Para el cálculo real, es importante que existan existencias en varios niveles dentro de la cadena de suministro. Por lo tanto, un producto fabricado hoy no se compone necesariamente solo de materias primas y componentes adquiridos a los precios actuales.
Mercancía en stock en MAG: los productos terminados en nuestro almacén de Alemania pueden proceder de lotes de producción anteriores.
Existencias en el fabricante: también en el fabricante pueden existir ya productos terminados o semiacabados.
Cobre y materias primas: las materias primas pueden haberse adquirido semanas o meses antes a condiciones anteriores.
Plásticos y aislantes: los plásticos, el PVC y los materiales aislantes también se adquieren, en parte, para mantener existencias.
Conectores y componentes: los contactos, conectores, carcasas y otros componentes pueden proceder aún de existencias ya disponibles.
Material de embalaje: las cajas de cartón, las bolsas, las etiquetas y otros materiales de embalaje también se adquieren, en parte, por adelantado.
Mientras el fabricante siga utilizando, por ejemplo, cobre, plástico, conectores u otros componentes de existencias anteriores, estas condiciones de compra anteriores podrán seguir aplicándose a la fabricación.
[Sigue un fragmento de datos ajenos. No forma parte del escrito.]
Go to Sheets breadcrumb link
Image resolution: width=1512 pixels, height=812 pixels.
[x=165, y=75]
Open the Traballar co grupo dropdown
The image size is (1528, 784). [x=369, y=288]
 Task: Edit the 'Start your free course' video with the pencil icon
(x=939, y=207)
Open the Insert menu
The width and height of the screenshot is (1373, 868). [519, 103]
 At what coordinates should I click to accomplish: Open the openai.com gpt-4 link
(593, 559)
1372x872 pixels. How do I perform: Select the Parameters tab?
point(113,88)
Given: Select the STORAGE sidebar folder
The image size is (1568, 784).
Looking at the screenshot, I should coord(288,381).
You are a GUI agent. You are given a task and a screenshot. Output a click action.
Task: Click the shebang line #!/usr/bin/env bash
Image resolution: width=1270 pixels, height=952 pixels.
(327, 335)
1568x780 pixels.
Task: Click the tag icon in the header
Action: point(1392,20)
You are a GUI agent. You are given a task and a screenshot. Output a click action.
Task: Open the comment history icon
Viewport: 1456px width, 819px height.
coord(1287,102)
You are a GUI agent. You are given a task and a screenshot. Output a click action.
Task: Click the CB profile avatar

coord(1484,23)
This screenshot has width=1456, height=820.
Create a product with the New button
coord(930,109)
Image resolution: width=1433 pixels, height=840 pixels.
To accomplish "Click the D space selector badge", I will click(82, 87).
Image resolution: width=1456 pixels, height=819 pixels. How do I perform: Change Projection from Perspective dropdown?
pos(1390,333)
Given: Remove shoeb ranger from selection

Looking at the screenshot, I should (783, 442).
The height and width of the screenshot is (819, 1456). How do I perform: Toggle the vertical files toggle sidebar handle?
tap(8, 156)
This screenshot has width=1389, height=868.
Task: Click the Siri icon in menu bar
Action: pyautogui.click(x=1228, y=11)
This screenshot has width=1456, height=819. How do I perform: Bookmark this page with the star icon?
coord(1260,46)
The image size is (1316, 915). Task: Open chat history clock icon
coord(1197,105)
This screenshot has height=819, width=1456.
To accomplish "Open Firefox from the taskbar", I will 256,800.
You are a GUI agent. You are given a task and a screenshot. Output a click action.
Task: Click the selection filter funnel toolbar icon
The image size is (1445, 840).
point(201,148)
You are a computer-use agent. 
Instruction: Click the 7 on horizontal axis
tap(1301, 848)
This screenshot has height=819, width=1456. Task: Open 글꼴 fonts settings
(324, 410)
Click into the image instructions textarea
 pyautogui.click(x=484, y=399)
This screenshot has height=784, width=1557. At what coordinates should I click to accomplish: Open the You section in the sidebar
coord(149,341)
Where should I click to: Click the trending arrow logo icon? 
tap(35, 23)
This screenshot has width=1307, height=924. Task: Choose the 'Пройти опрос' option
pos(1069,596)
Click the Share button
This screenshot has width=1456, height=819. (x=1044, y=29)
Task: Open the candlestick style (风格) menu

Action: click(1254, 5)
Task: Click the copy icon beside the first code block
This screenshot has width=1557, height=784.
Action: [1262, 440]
Una vez agotadas estas existencias, las materias primas y los componentes necesarios deben adquirirse de nuevo según las condiciones vigentes en ese momento. Esto puede provocar que el precio de fabricación de un lote posterior varíe considerablemente, aunque el producto no haya sufrido cambios técnicos.
Por lo tanto, este efecto no solo afecta a nuestras existencias en Alemania. Las existencias de materias primas y componentes del fabricante también pueden contribuir a que las variaciones de costes no se reflejen en el precio del producto acabado hasta mucho más tarde.